Le cifre sugli infetti ovviamente sono solo un esempio utile a dimostrare un problema: dove devono informarsi i cittadini? I giornali sono chiaramente una delle fonti principali, ma possono essere l’unico punto di riferimento su questioni di questo tipo? Al momento si deve comunicare un rischio ed evitare il panico e sono le istituzioni pubbliche a dover scendere in campo direttamente. Senza filtri, senza contare sulle innumerevoli conferenze stampa che si stanno tenendo in questi giorni: con un’unica regia, anche comunicativa, che dia ai cittadini ciò che chiedono. Informazione. Qualche certezza nel caos che si crea quando si ha comprensibilmente paura. Nell’epoca della disintermediazione, nell’era in cui non serve più un passaggio intermedio tra una fonte e il suo destinatario, ci si immaginerebbe che i profili sui social network, oltre a un portale unico e ben posizionato su Google, siano il primo fronte cui rispondere all’esigenza comunicativa di un problema come il nuovo coronavirus. Lo hanno già capito bene alcuni dei politici italiani che ormai fanno più affidamento ai social media che alla grancassa dei giornali tradizionali. Le istituzioni molto meno.
L’Istituto superiore di sanità infatti non ha un profilo su Facebook (a parte IssSalute, che fino a venerdì parlava dei benefici dell’attività fisica), mentre su Twitter si trovano giusto due tweet negli ultimi due giorni. Con il ministero della Salute la situazione migliora un poco, con dirette dalle conferenze stampa e card informative. Peccato che nessuno risponda alle centinaia di commenti sulla pagina: dubbi, domande e notizie non verificate non trovano né un orecchio né tanto meno una voce. Su Instagram un unico video con lo spot di Michele Mirabella che gira in Rai, qualche informazione in più nelle Storie. Meglio andare sul locale, aspettando informazioni dalle singole Regioni (come Lombardia e Veneto), più presenti sui social network.

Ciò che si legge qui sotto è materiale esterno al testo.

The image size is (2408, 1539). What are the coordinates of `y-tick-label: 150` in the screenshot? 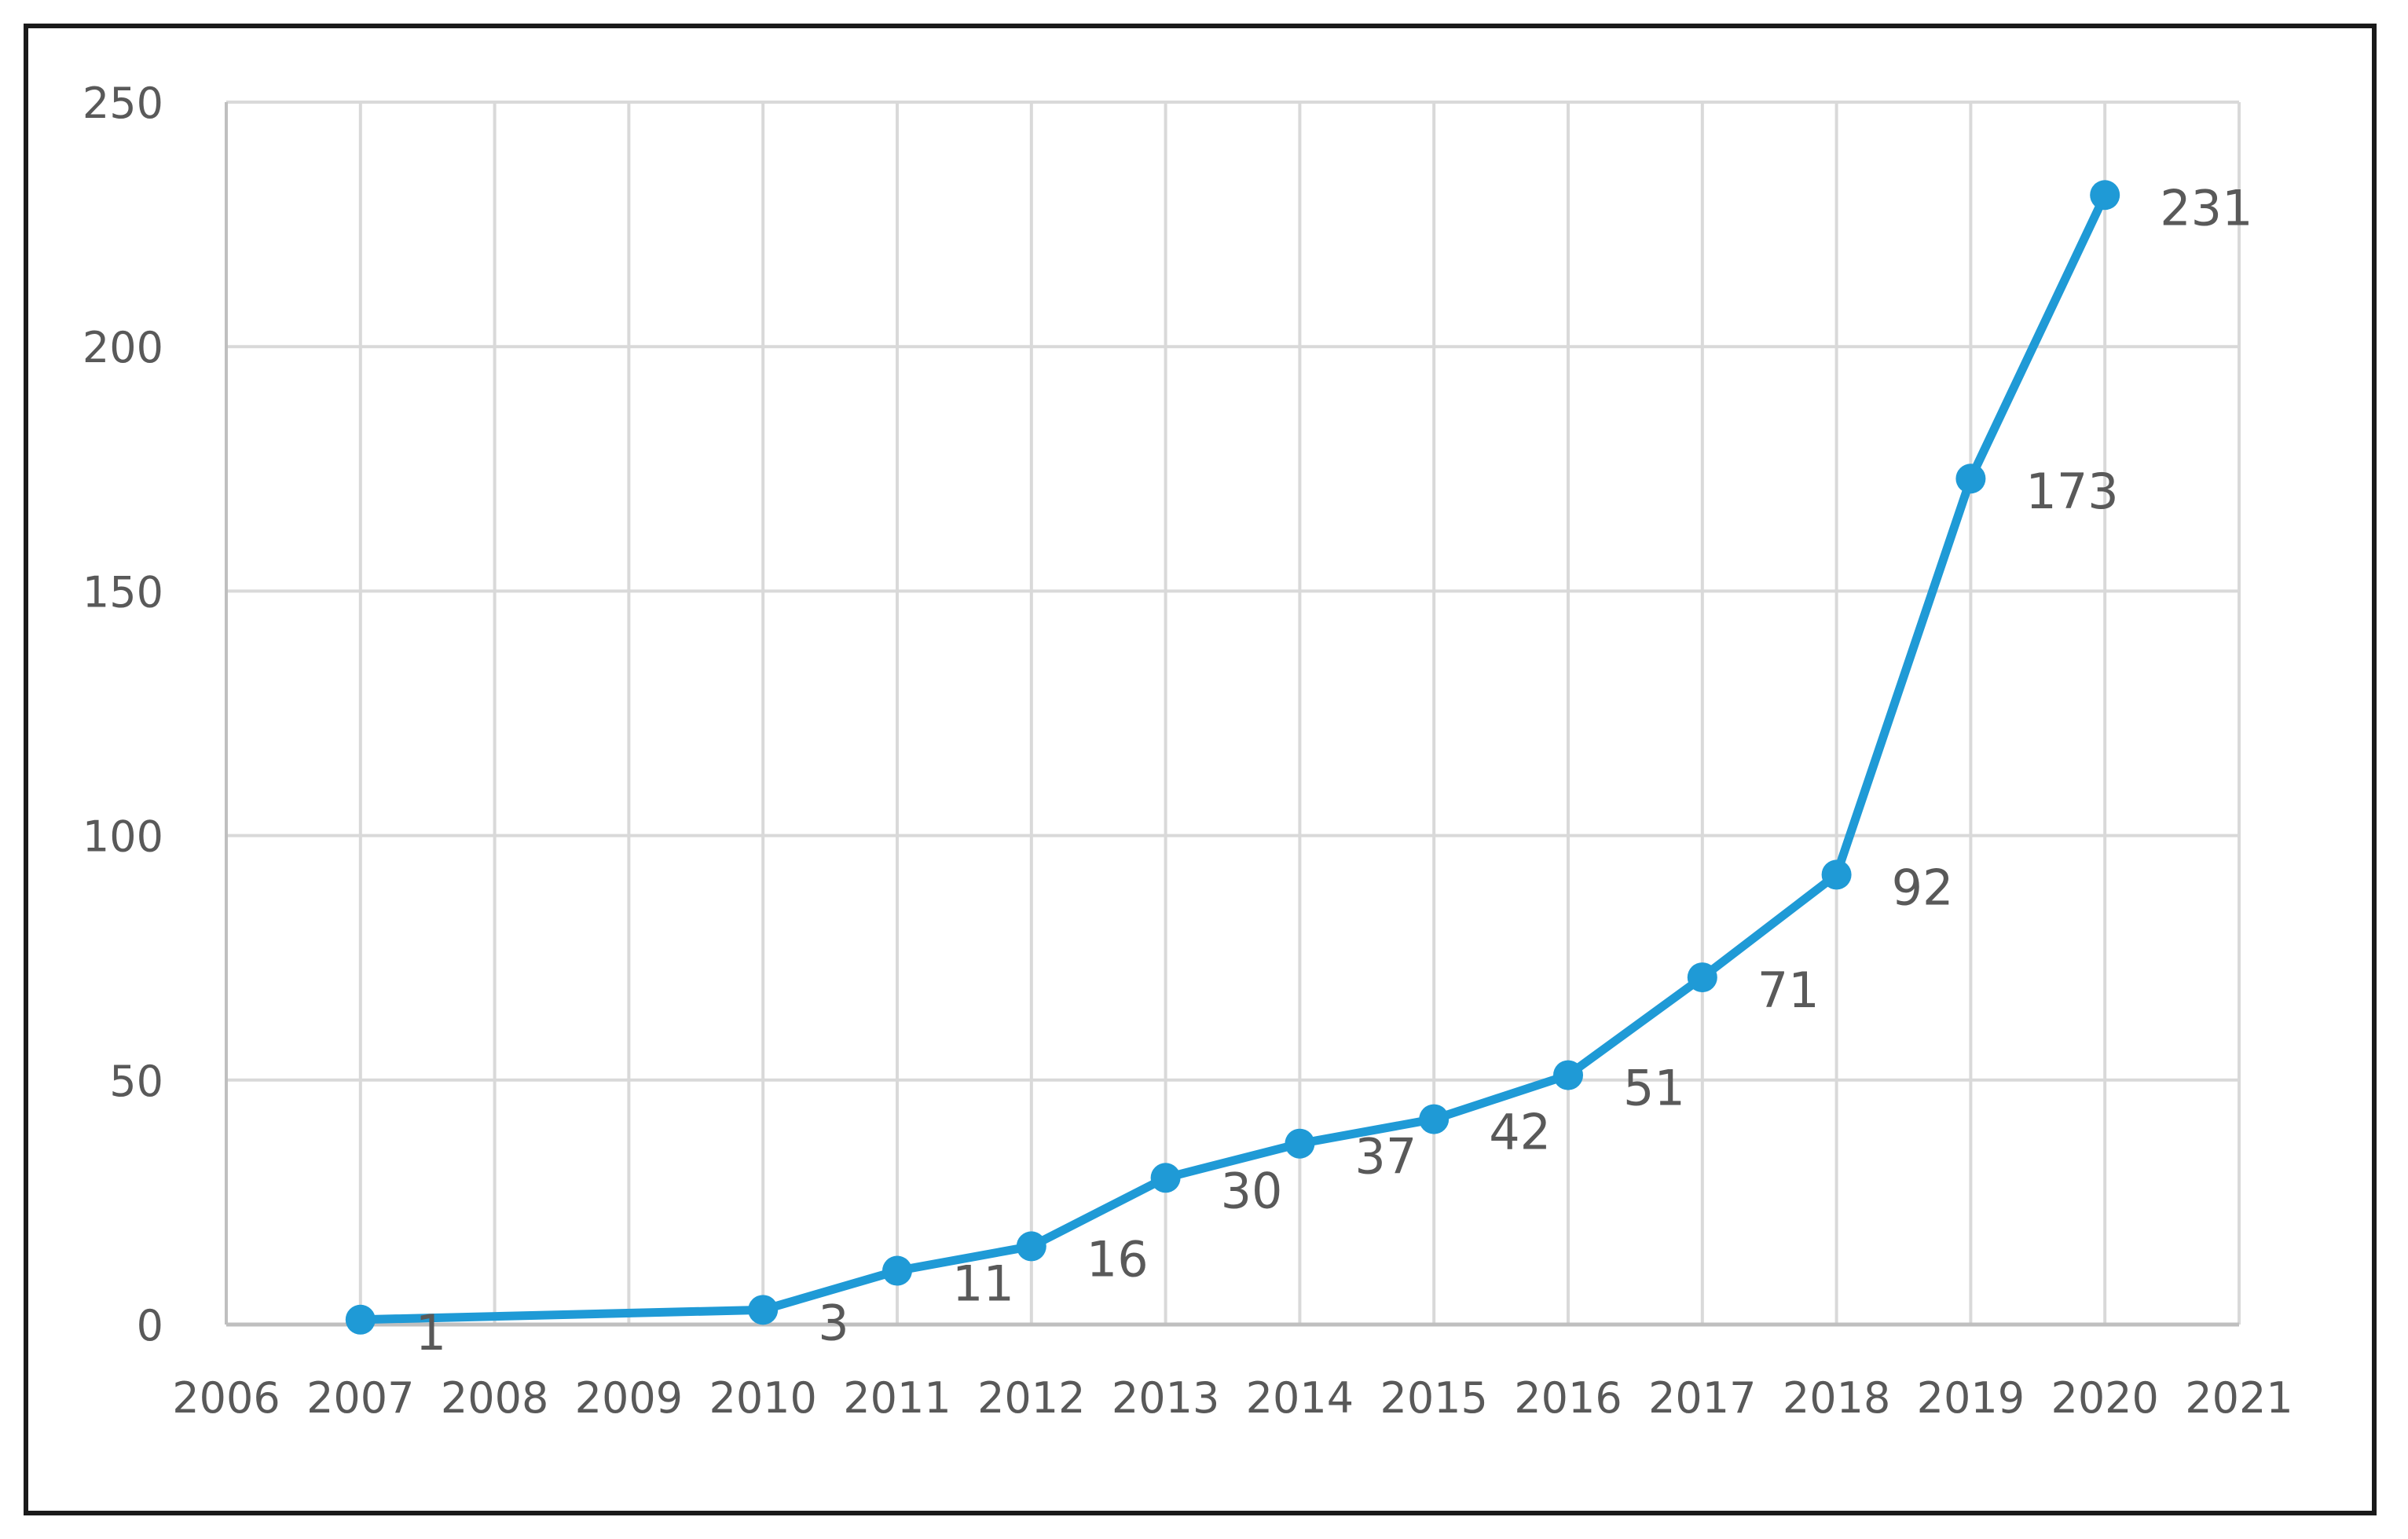 It's located at (122, 592).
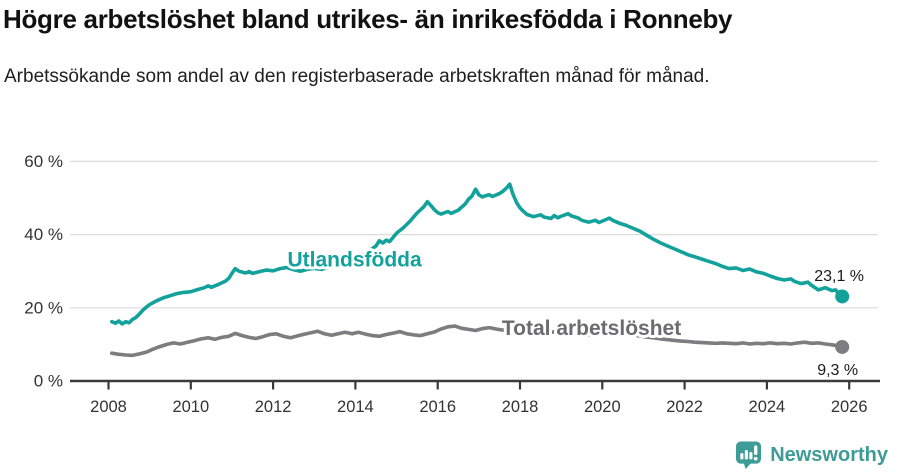 The height and width of the screenshot is (474, 900). Describe the element at coordinates (356, 407) in the screenshot. I see `x-axis-label: 2014` at that location.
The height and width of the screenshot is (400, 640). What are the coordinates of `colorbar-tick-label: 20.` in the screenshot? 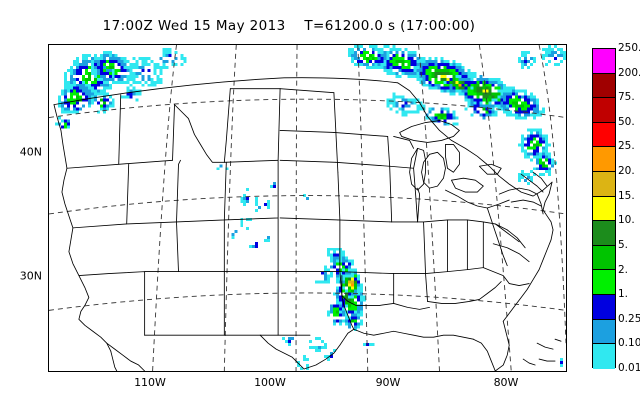 It's located at (626, 172).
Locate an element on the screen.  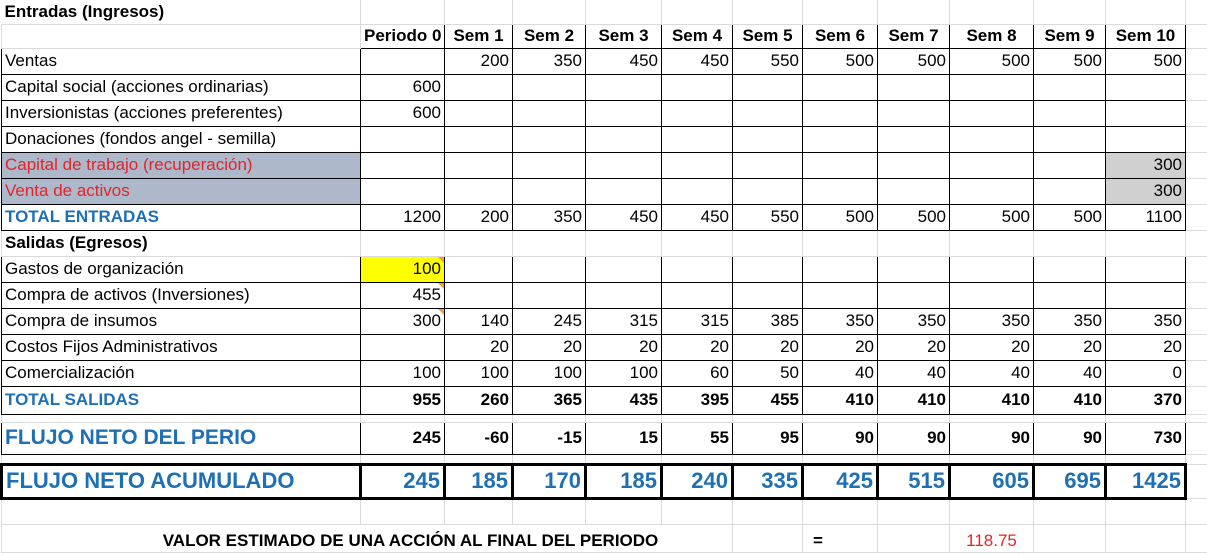
column-header-periodo-0: Periodo 0 is located at coordinates (402, 36).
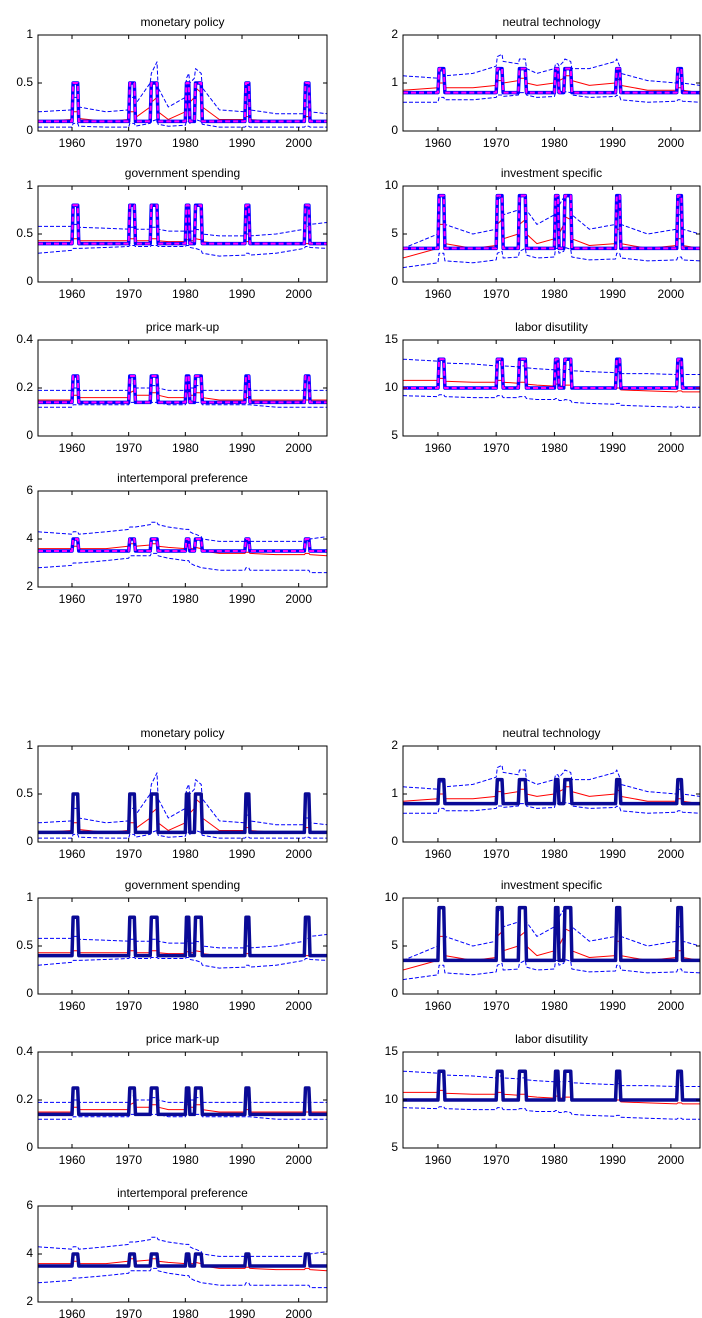 This screenshot has height=1318, width=702. I want to click on subplot-title: investment specific, so click(552, 173).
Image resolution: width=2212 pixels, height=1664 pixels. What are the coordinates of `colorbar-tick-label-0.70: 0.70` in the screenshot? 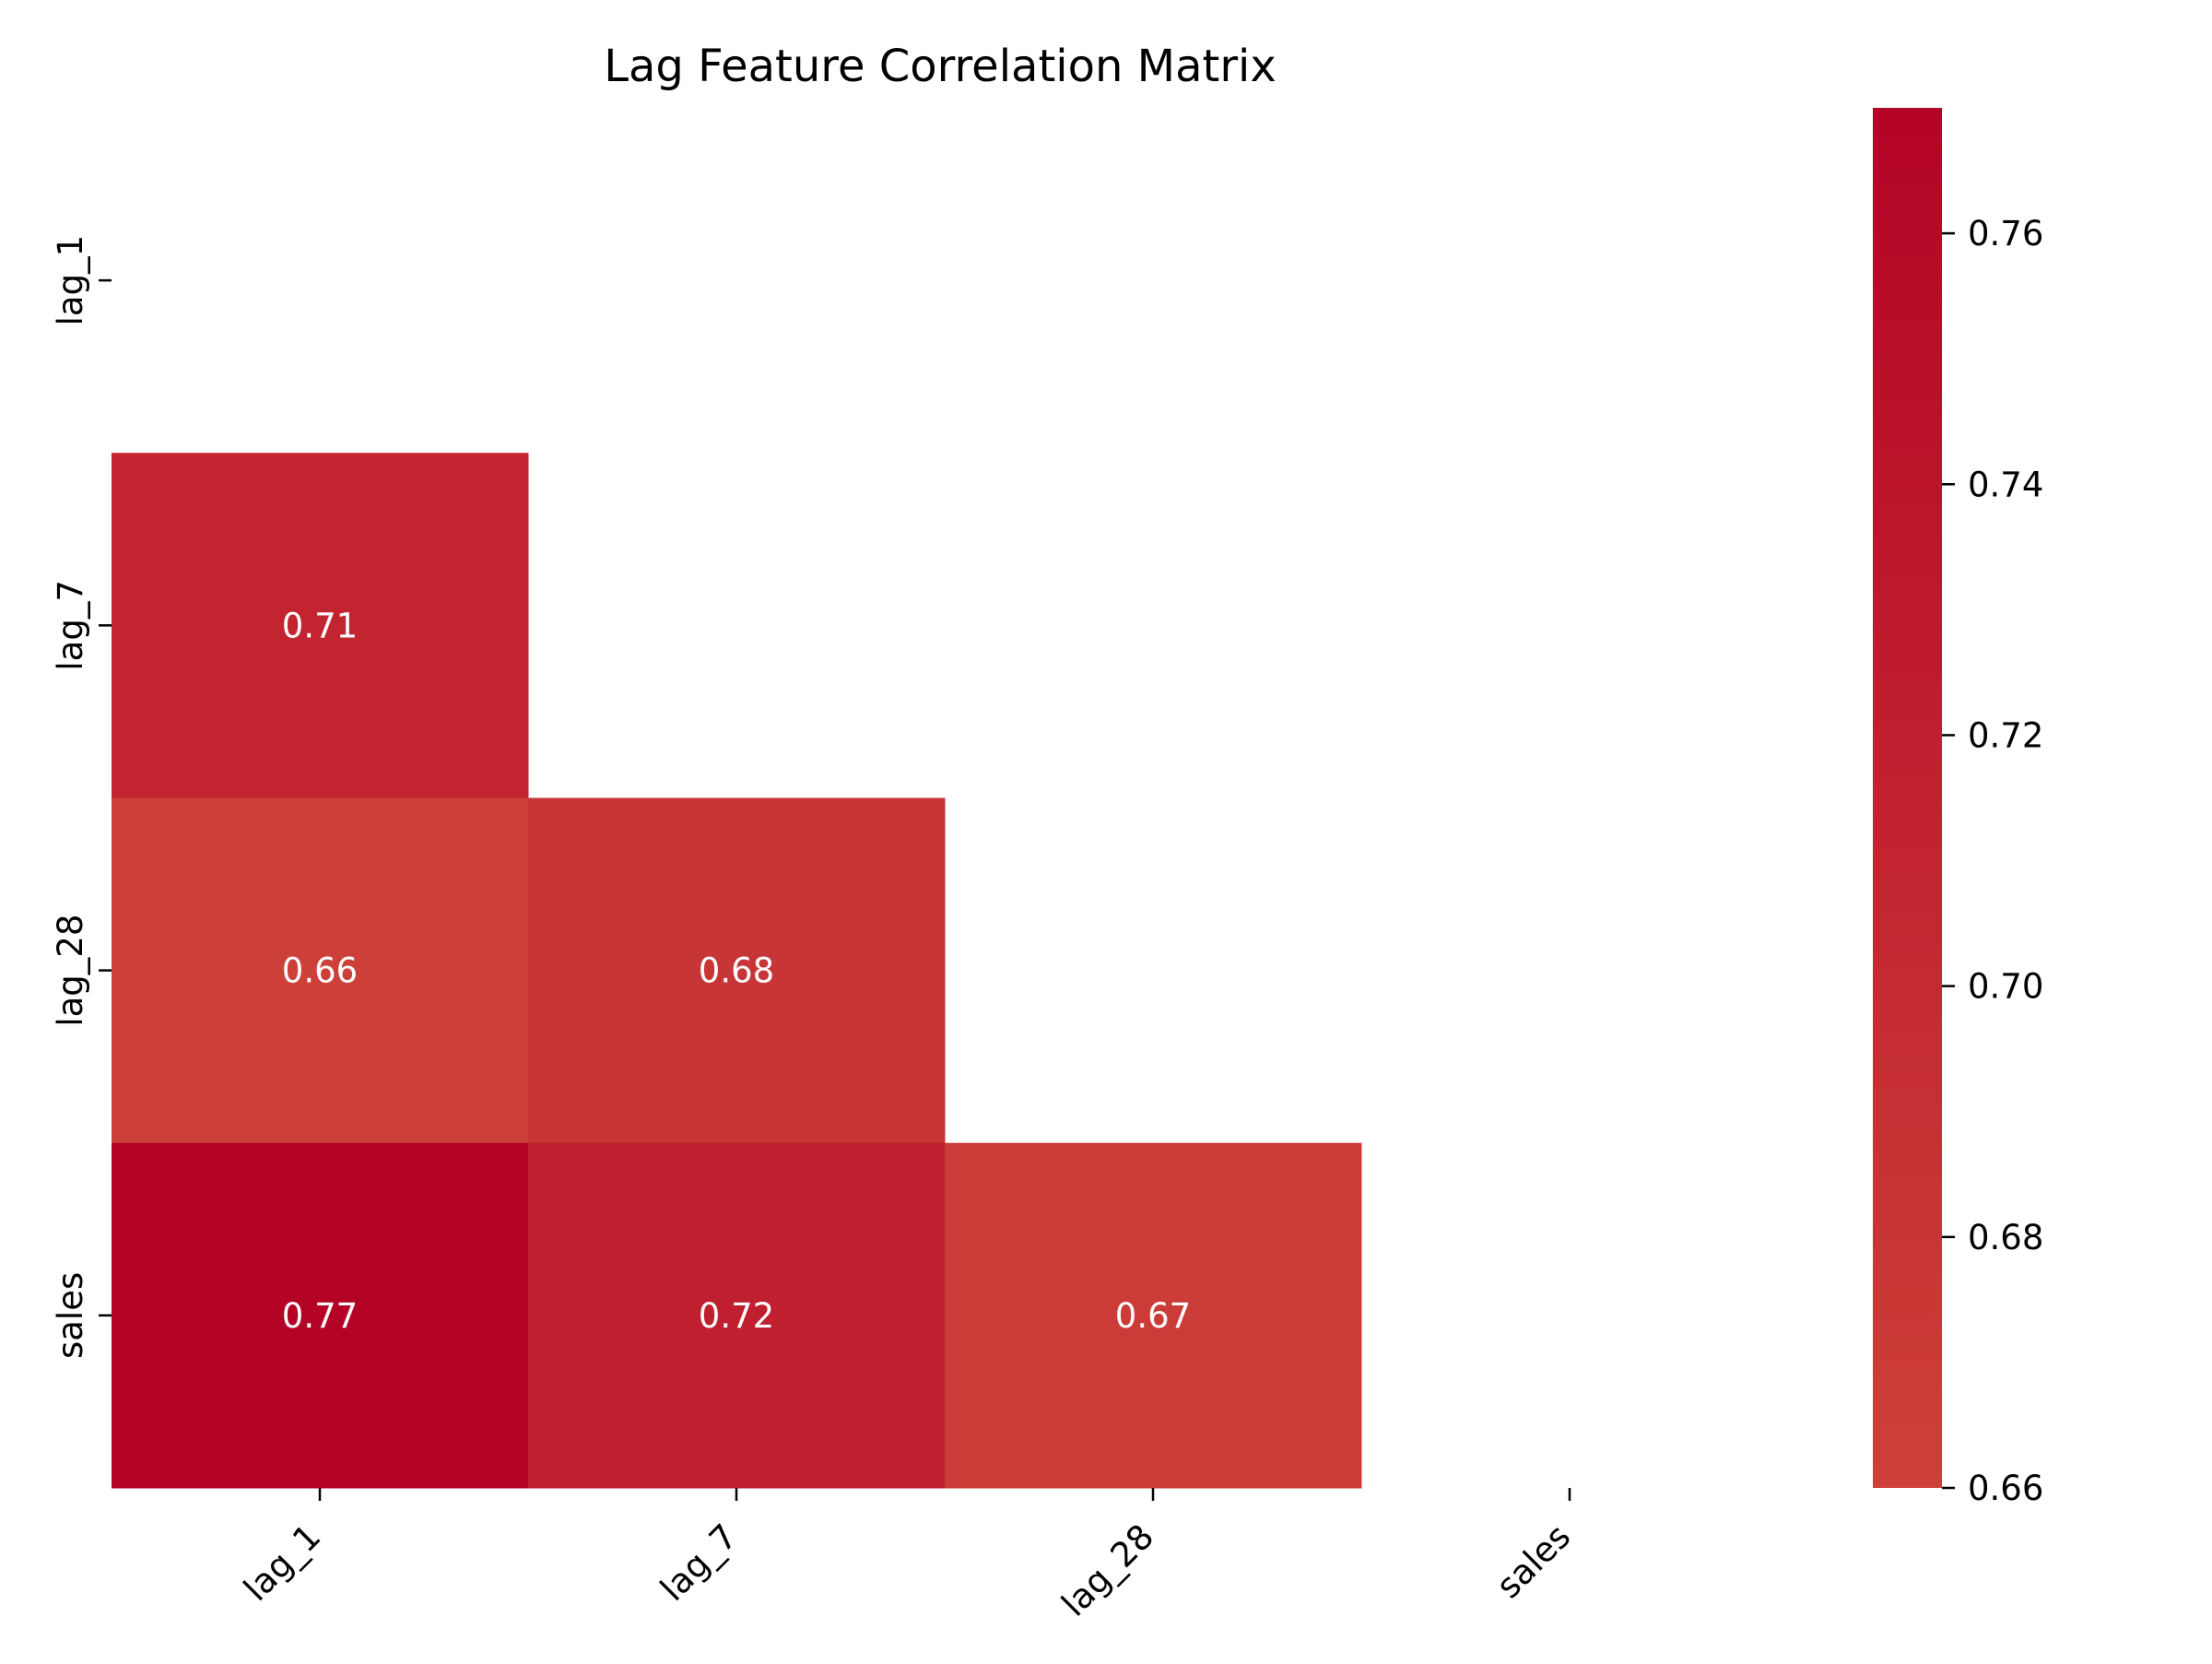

L’impressione è che non ci sia un minimo di coordinamento tra tutte queste realtà. Nel caos informativo di queste giornate concitate, non c’è un punto di riferimento unico. Non c’è una voce pacata che, con costanza e meticolosità, risponda alla paura che ognuno di noi prova in queste situazioni. Possibile che, nel 2020, le istituzioni ragionino ancora con una mentalità da anni Novanta? È normale che ci si preoccupi con priorità del contenimento dei focolai di nuovo coronavirus, individuando i casi, isolandoli e cercando di risalire alle persone con cui sono entrati in contatto. Ma non dimentichiamoci anche l’altra faccia del problema: se non comunichiamo al meglio ciò che sta succedendo e le misure che si stanno prendendo, sarà come non aver comunicato affatto.